Il premier Conte dispone la serrata: chiudono bar, alberghi, centri commerciali, negozi e ristoranti; rimangono aperti farmacie, alimentari e servizi essenziali. 

Il presidente del Consiglio Giuseppe Conte questa sera ha annunciato, in diretta Facebook la chiusura quasi totale delle attività commerciali in tutta Italia, salve alcune eccezioni che ora indicheremo e che riguardano soltanto i servizi pubblici essenziali.

Nel suo intervento, ha detto che “L’Italia sta dando prova di essere una grande comunità, unita e responsabile. Tutti ci guardano ma stiamo dando prova di grande vigore e resistenza. Domani ci ammireranno, ci prenderanno come esempio di un Paese che è riuscito a vincere la sua battaglia contro la pandemia”.

“Stiamo reagendo con forza e precauzione, diventando un modello per tutti gli altri. Questa sfida riguarda la salute dei cittadini ma sta mettendo a dura prova anche la salute della nostra economia”.

“Al primo posto c’è e ci sarà sempre la salute degli italiani; solo pochi giorni fa vi ho chiesto di cambiare abitudini di vita uscendo solo se assolutamente necessario. Ero consapevole che questo difficile passo non sarebbe stato l’ultimo. Bisogna procedere gradualmente affinché tutti possano comprendere”.

E qui Conte è venuto al punto centrale, quello delle nuove misure restrittive, annunciando: “Questo è il momento di compiere un passo in più: ora disponiamo la chiusura di tutte le attività commerciali e vendita al dettaglio, ad eccezione di generi alimentari e farmacie e parafarmacie. Chiudiamo negozi, bar, pub e ristoranti, lasciando però la possibilità di fare consegne a domicilio. Chiudono parrucchieri e centri estetici e i servizi di mensa che non garantiscono la distanza di sicurezza di 1 metro”.

Tutte queste misure saranno valide dal 12 al 25 marzo compreso. Il presidente del Consiglio ha voluto sottolineare che comunque “Resta garantito lo svolgimento dei servizi pubblici essenziali, nonché delle attività accessorie” e ha anche detto che “non c’è bisogno di fare le corse per acquistare generi alimentari”.

Per quanto riguarda il mondo produttivo delle imprese, Conte ha precisato che “saranno chiusi i reparti aziendali non indispensabili, le industrie potranno continuare con protocolli che evitino il contagio, con turni, ferie anticipate e altro”.

Conte ha poi ricordato che “La regola base rimane la stessa: dobbiamo limitare gli spostamenti ai motivi di lavoro, di salute e di necessità. Gli effetti di questo straordinario sforzo potremo vederli tra poche settimane, un paio di settimane per avere un riscontro effettivo”.
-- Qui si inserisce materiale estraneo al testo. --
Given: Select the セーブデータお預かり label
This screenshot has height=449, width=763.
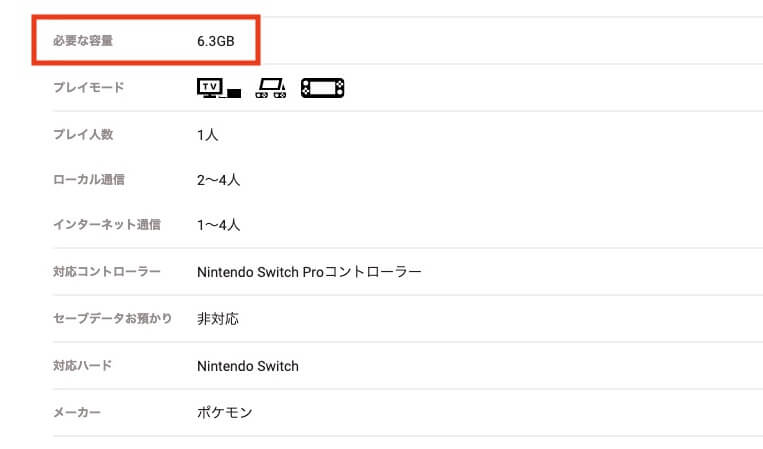Looking at the screenshot, I should (112, 318).
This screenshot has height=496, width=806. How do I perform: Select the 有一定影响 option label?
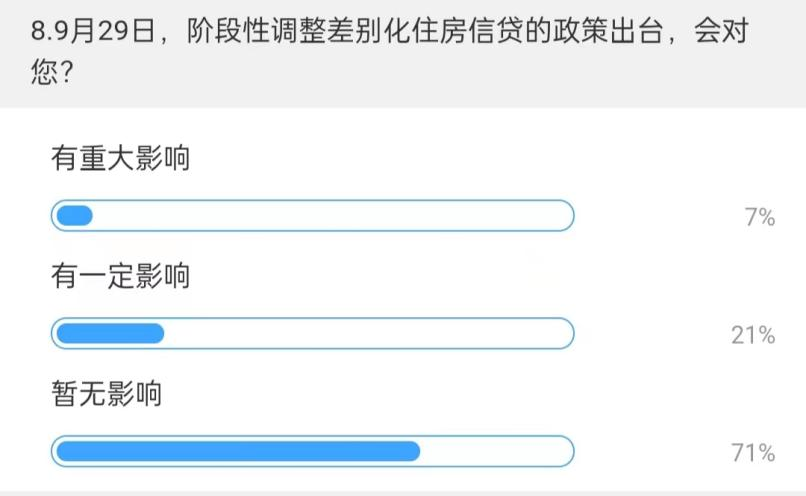coord(121,276)
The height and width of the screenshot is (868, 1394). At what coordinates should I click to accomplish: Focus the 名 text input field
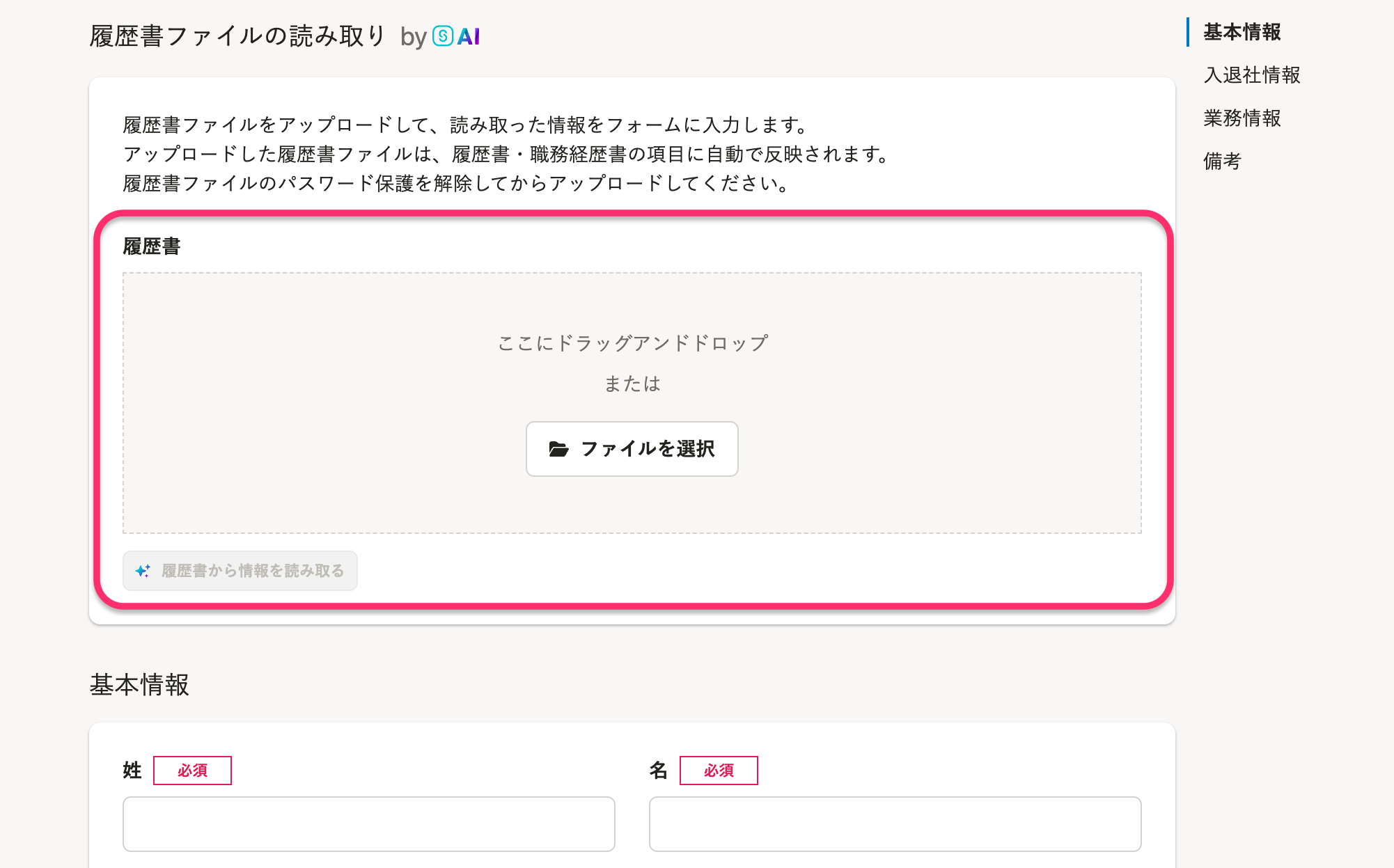click(895, 824)
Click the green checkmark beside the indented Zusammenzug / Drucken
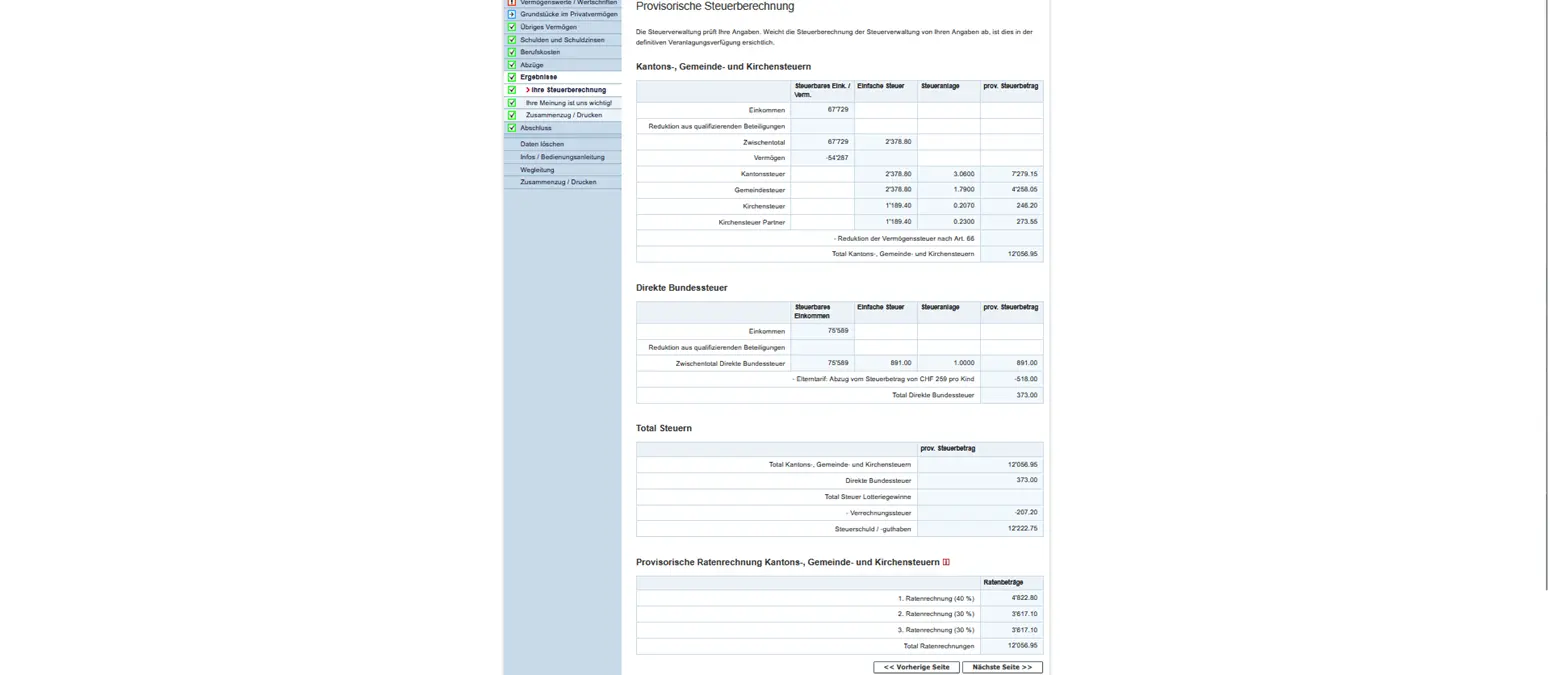 [512, 115]
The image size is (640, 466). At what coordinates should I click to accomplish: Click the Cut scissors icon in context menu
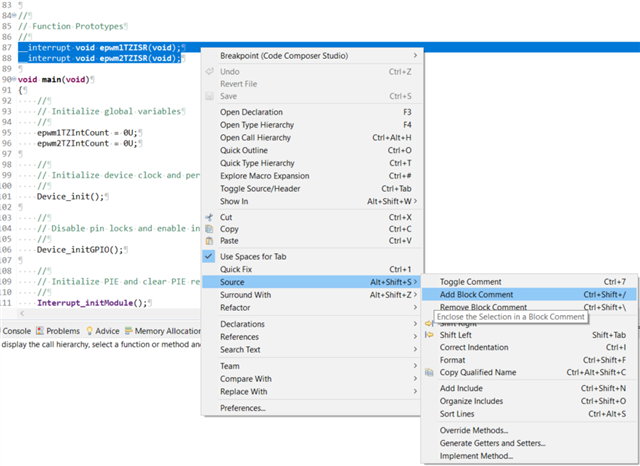pos(209,217)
Infine, il premier ha lanciato un’esortazione: “Se tutti rispetteremo queste regole, usciremo più in fretta da questa emergenza. Per tutta la durata siamo parte di una medesima comunità, questa è la forza del nostro Paese, rimaniamo distanti oggi per abbracciarci con più calore, per correre veloci domani”. Così Giuseppe Conte, conclude la sua diretta Facebook, ricordando ancora che “Il Paese ha bisogno di ciascuno di noi”.

A chiarimento di quanto annunciato dal presidente del Consiglio, arrivano le prime precisazioni di Palazzo Chigi, raccolte dalla nostra agenzia stampa Adnkronos: Restano fuori dalla nuova stretta “artigiani, idraulici, meccanici e pompe di benzina, perché servizi essenziali”, ed anche i tabaccai resteranno aperti.